A Message Of Hope
Here is a thought that should never run through the head of any faithful person: I hope it is safe to go to service today. Yet it seems that it is an unbidden thought as hate takes hold and innocents are murdered worshipping in churches, synagogues, and mosques around the world.
April 26, 2019: One murdered and three wounded in the attack on Chabad of Poway Synagogue in California.
Easter Sunday, April 21, 2019: Suicide bombers murder nearly 300 people and injure hundreds more in attacks on three churches and three hotels in Sri Lanka.
March 15, 2019: Fifty people at two mosques in Christchurch, New Zealand die in a mass shooting, with at least that number wounded.
October 27, 2018: Eleven worshippers murdered, seven injured in a mass shooting at Tree of Life Synagogue in Pittsburgh, Pennsylvania.
November 5, 2017: At the first Baptist Church in Sutherland Springs, Texas, 26 worshippers are shot to death, and another 20 injured.
June 17, 2015: Nine members of the Emanuel African Methodist Episcopal Church in Charleston, South Carolina are shot to death during a Bible study, three others wounded.
Who even recalls the deaths at Burnette Chapel Church of Christ in Antioch, Texas, in September of 2017, when one person died from gunfire and seven others were wounded?
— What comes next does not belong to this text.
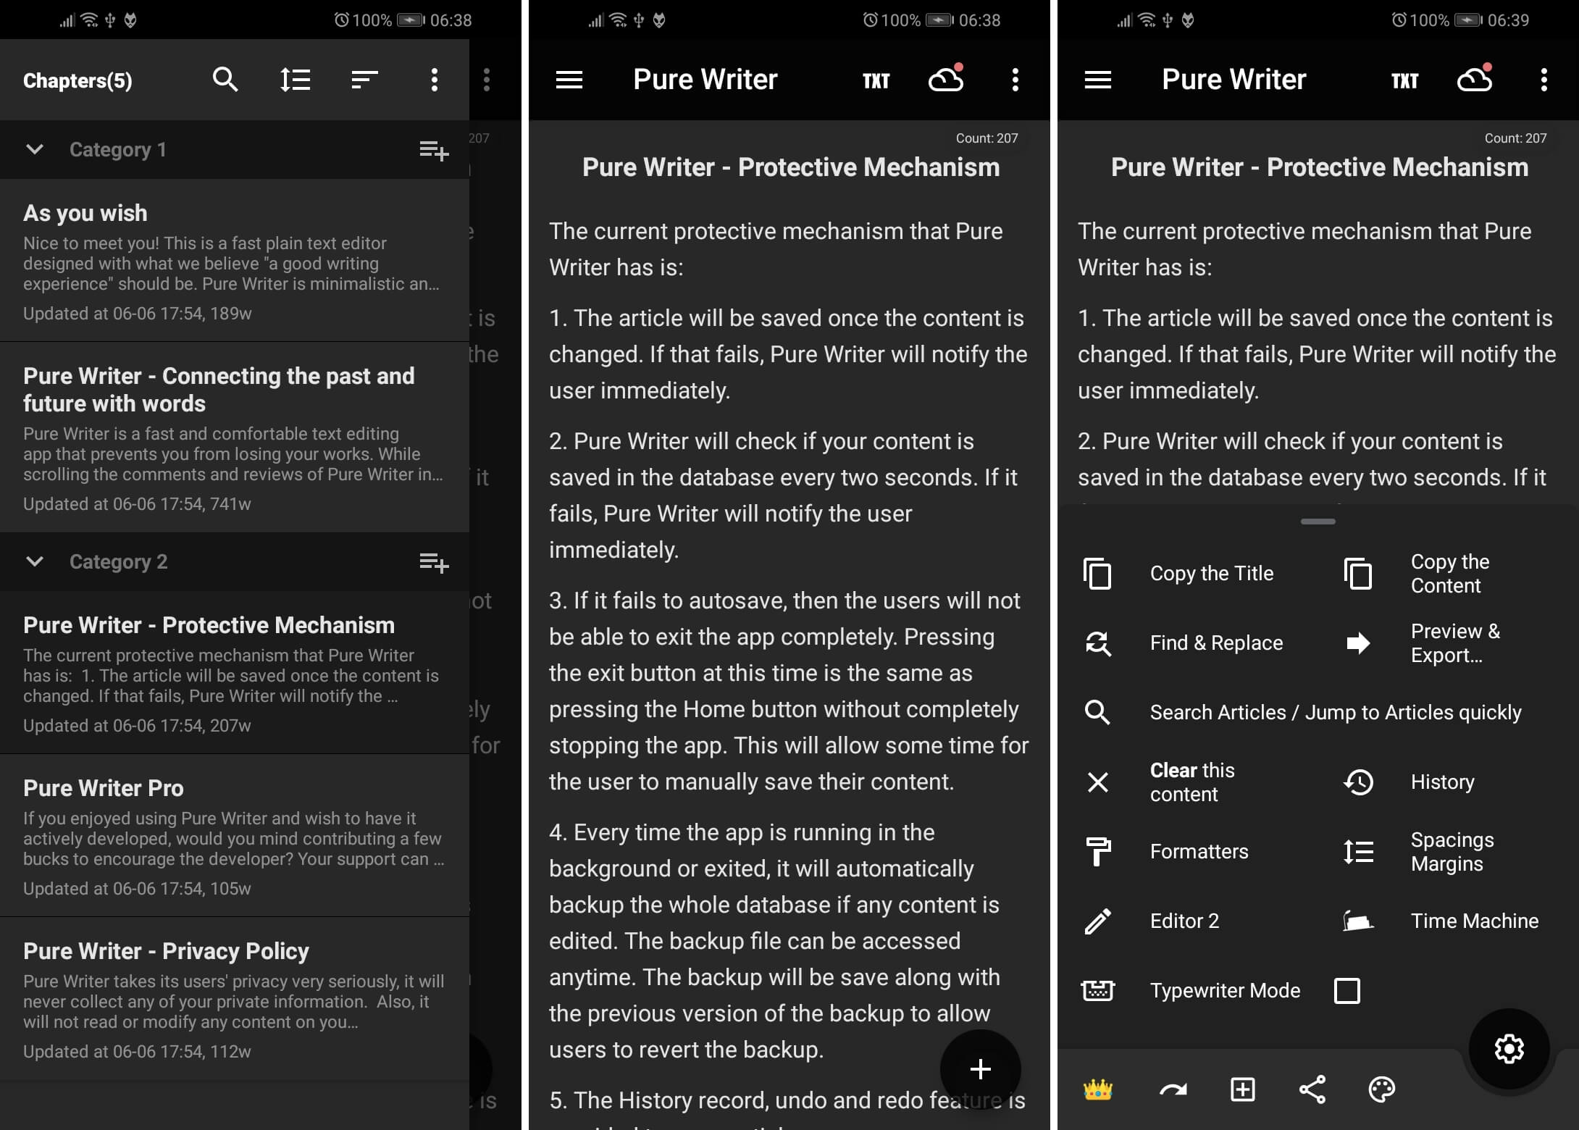Collapse the Category 1 chevron

coord(35,150)
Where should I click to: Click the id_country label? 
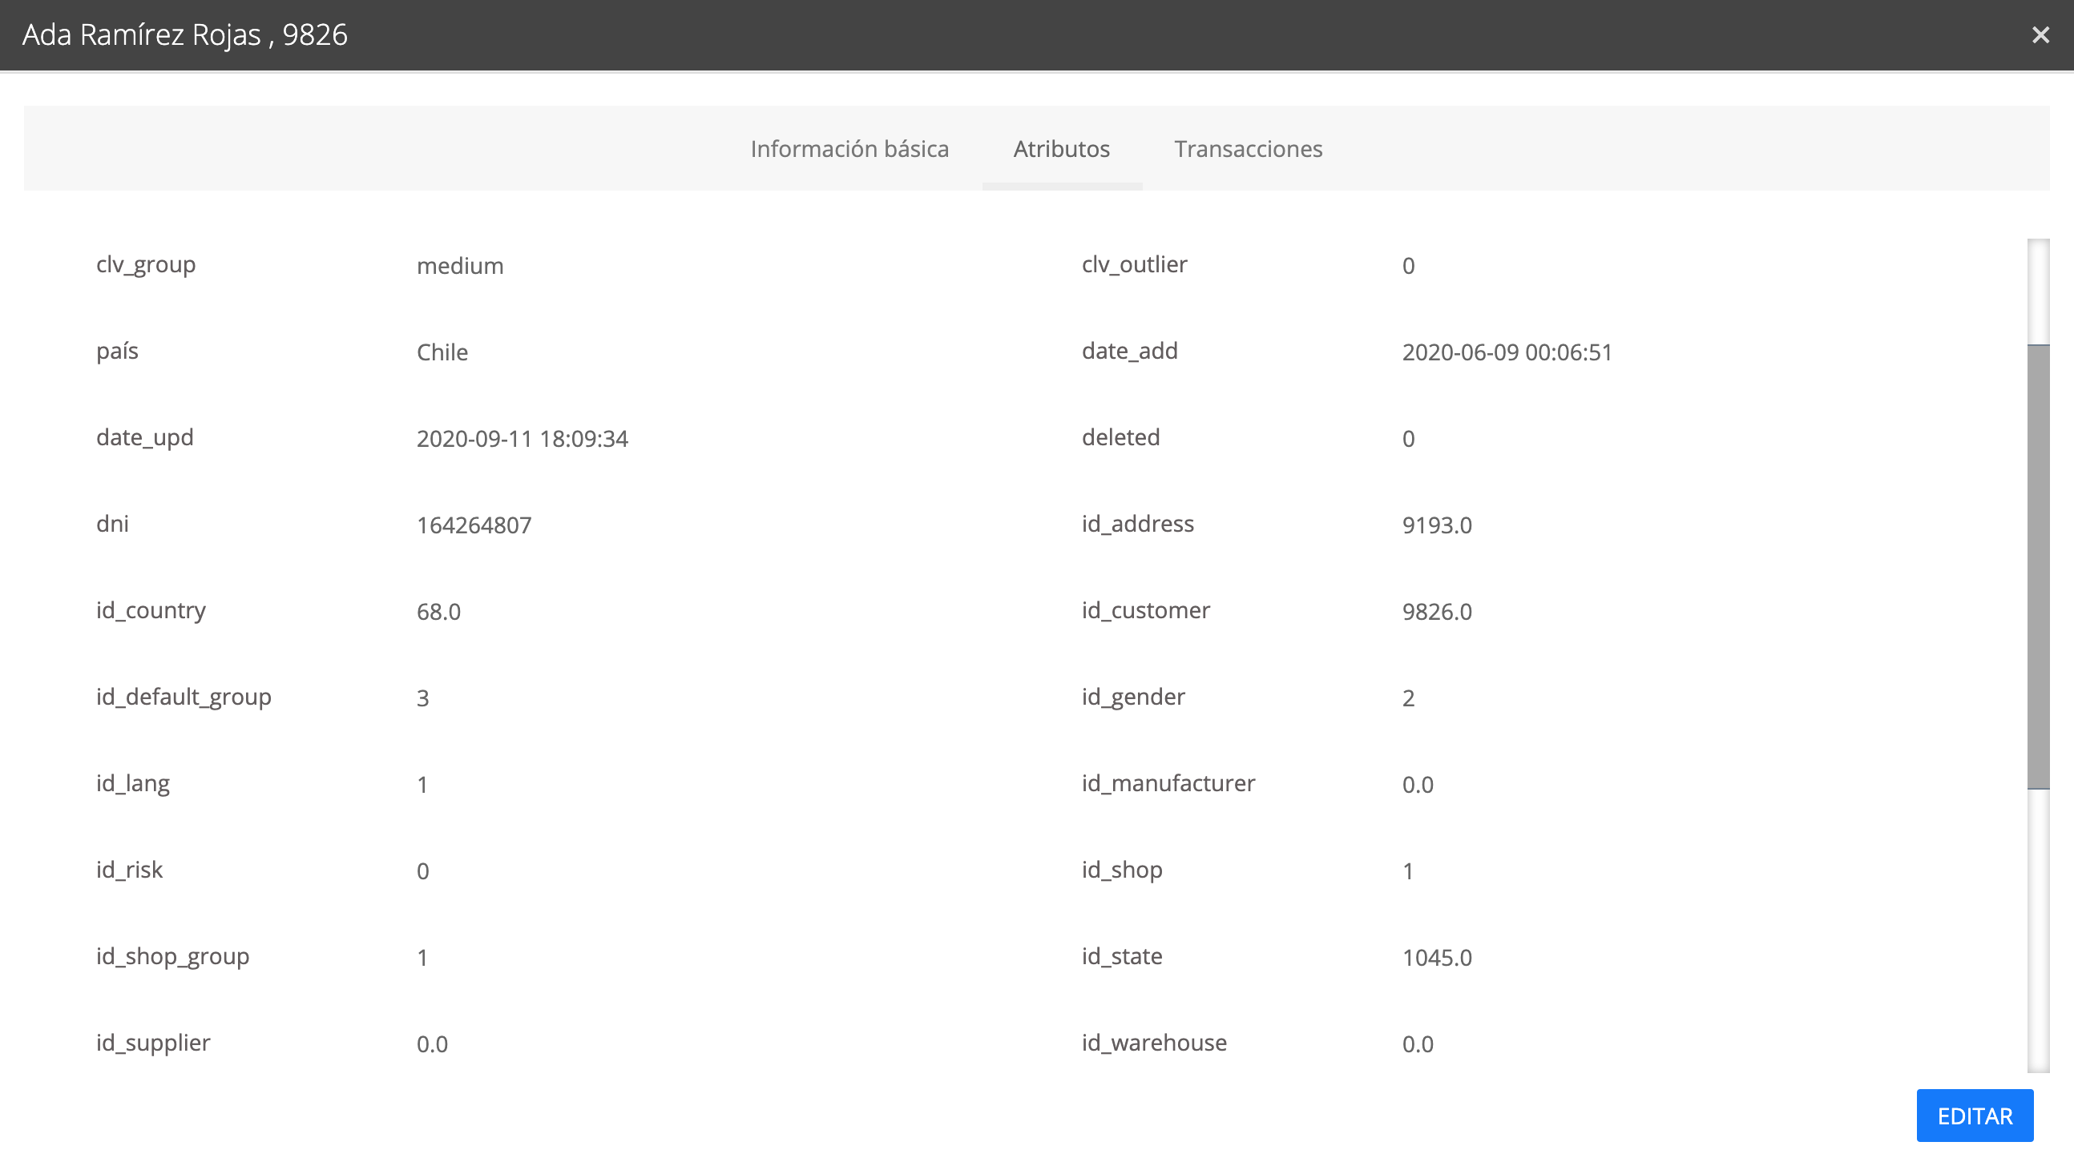[151, 610]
Who heard about the shooting at St Alphonsus Church in Fresno, California, when one person was murdered and another person injured in November of 2017?
Terrorists, whether organized or independent, have raised the bar on horror, targeting places of worship — places that, like schools, should be sites at which one never thinks, “Will I die here today?”
We are challenged to stem international terrorism; take away one crazed leader and followers take up the hateful rhetoric and actions that maim and murder hundreds in the name of a god or a twisted take on a belief system.
But of the abovementioned attacks, only one was not due to gunfire. And while seven incidents mentioned here took place in the United States, little has been done to change the culture in our country so that mass shootings or gunfire incidents of domestic abuse do not occur on the scale to which we have become accustomed.
New Zealand reacted to the mosque massacres with what many agree is a commonsense approach; their parliament voted nearly unanimously, within a month, to ban semi-automatic and military style weapons, vowing that what could be done to staunch the flow of innocent blood would be done. Jacinda Ardern, Prime Minister of New Zealand, took only days post-shooting to propose the legislation to parliament.
I hope it is safe to go to worship. I hope it is safe to go to school. I hope it is safe to go to the movies. I hope it is safe to go to the mall.
The perfect Mother’s Day gift? A message to legislators to enact laws that every mother, father, child, and family feels safe in public places and at home. We hope, we hope.